How to Fool a Duke (The Husband Dilemma #1) - Lancaster, Mary Page 0,43

into his bones, along with the beginnings of peace. He had never seen Sarah as peaceful before. Desirable, fascinating, enchanting, but definitely chaotic. There was more to her. There was more to everyone than the world ever saw.

He rose, and set his cup on the table, then returned to take his still damp coat from the hook, and struggle into it.

She had risen with him and now stood watching him.

He took both her hands. “Thank you.”

“For what?”

“Everything.” He raised her hands to his lips, and kissed them both. “Goodbye.”

***

Sarah watched him go with something like wonder. It seemed he could always surprise her. From the confident, seductive man she had last encountered, oozing masculine charm and persuasion, to this lost, vulnerable boy who had just left her.

A smile playing on her lips, she pressed her hands to her cheeks, as though she could feel more closely the places he had kissed.

“Oh, I do love you,” she whispered wistfully.

And he had come to her in his moment of agony. She didn’t know whether it meant neither of them could win their foolish game. Or if both had already won.

Chapter Thirteen

It was almost teatime when Leonard finally entered the castle library. Part of him had hoped his mother would summon him, take the lead in this inevitable encounter. But Leonard, fifth Duke of Vexen, had never shirked a challenge. And although his heart beat like a schoolboy’s before his headmaster, he sought her out because he suspected she would never presume. Would she have just carried on treating him like an honored guest? Pretending neither of them knew the truth of their relationship?

As he walked into the library, Miss Frobe all but scuttled out, like a ghost, apart from the quick, nervous smile she cast him. Leonard remembered to bow.

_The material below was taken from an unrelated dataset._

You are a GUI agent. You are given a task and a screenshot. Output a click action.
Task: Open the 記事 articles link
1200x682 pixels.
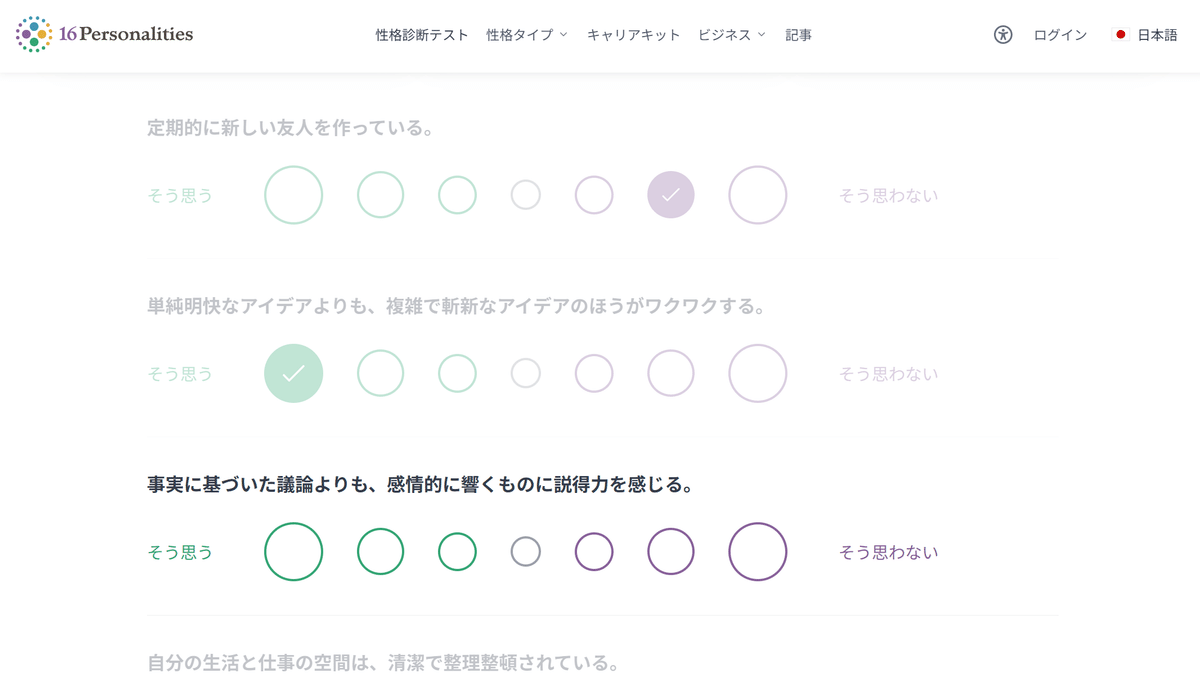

Lady Whitmore, his mother, was alone at her usual desk. She rose as he approached, but said nothing. Her expression gave little away, and she stood straight and proud as ever. And yet something in her stillness spoke of tension. Perhaps, she, too, was held together by a thread. Perhaps she was afraid.

With the thought, he bit back the accusation on the tip of his tongue and instead blurted, “Why? Make me understand.”

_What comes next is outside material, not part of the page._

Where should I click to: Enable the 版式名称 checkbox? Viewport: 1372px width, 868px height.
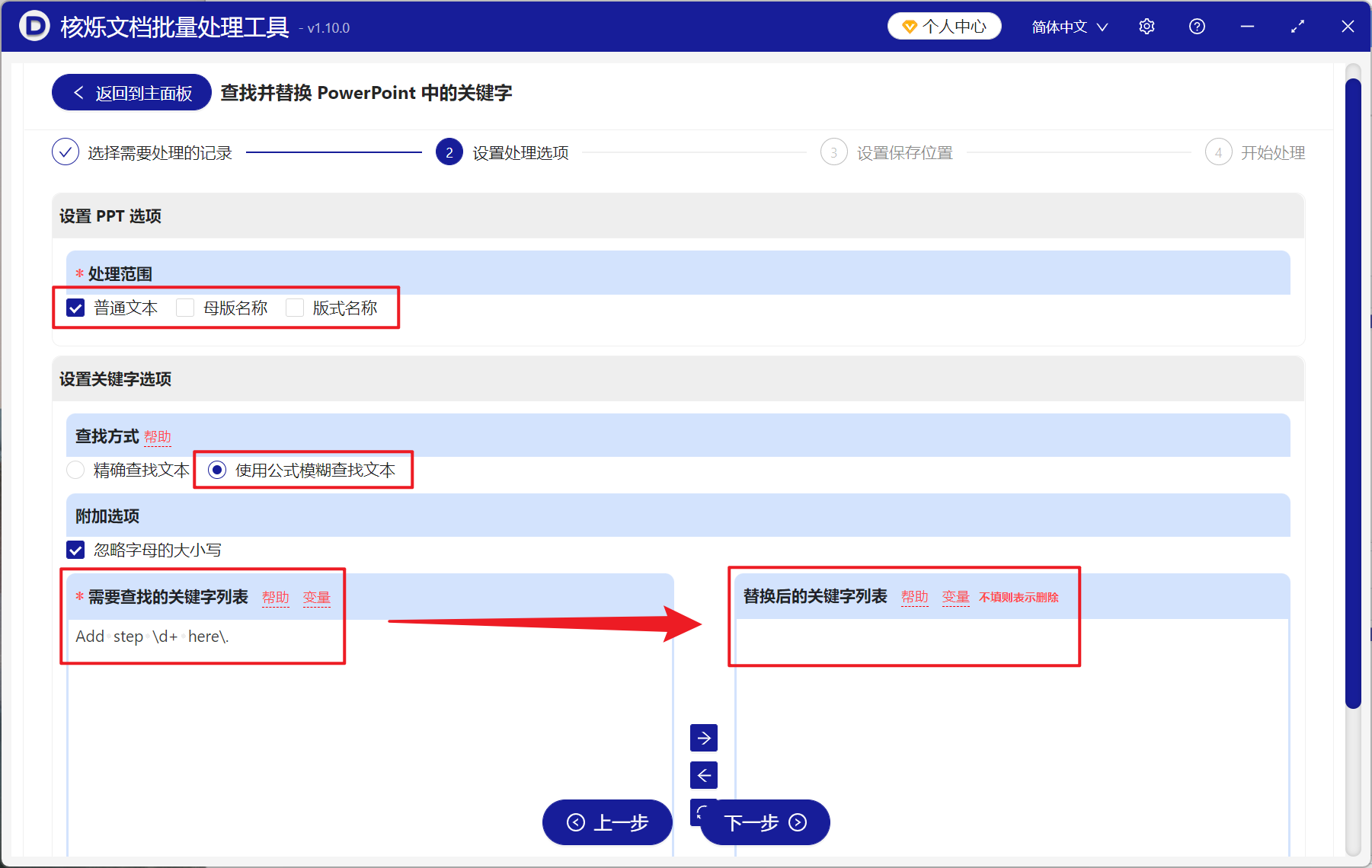[296, 307]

“Oh, Leonard,” she sighed. “What can I say that you will believe? That I was young and foolish and should never have allowed myself to be married to your father? That I cannot regret it because our union gave birth to you? That when he found out I had seen Ferdinand again, he kept you from me? That it broke my heart to leave you, but I did it anyway? That I came home to England because of you? It is all true, and yet none of it is relevant now.”

He stared. “Not relevant?”

“No, for it is past and cannot be undone. Regrets, recriminations, defense—they mean nothing against the fact that you and I are here under the same roof, that we have begun to know each other a little at last.”

He tugged at his cravat, fighting the bitterness. “You have been here some fifteen years. Don’t pretend you came home for my sake.”

“But I did. I would not ruin your life with my continued existence. I knew everyone believed I was dead. But here, I could more easily get news of you. And when I spoke to Sarah… I could not resist inviting you here to see the man you had become.”

He spun away from her. “You would have me believe my father was so cruel, so deceitful.”

“No,” she said wearily. “Your father was a good man. I hurt him. He hurt me. And then, I suppose, he was protecting you from scandal. I have discovered there is no point in regretting mistakes, only learning from experience.”

He swung back to face her, frowning. Natural courtesy reasserted itself as he realized she still stood. He took her hand—it felt frail in his fingers and trembled—and conducted her to the sofa. He sat beside her, half-turned toward her.

“What is Sarah’s part in this?” he demanded.

“None. I sensed great feeling in her. For you. I set out to discover if she was worthy of you, and then I brought you here to see what would happen.” Her gaze fell to the fingers clasped in her lap. “And to see you.”

He drew in his breath. “This is madness. At the age of eight-and-twenty, I suddenly have a mother. What do I call you? Mama? Your Grace?”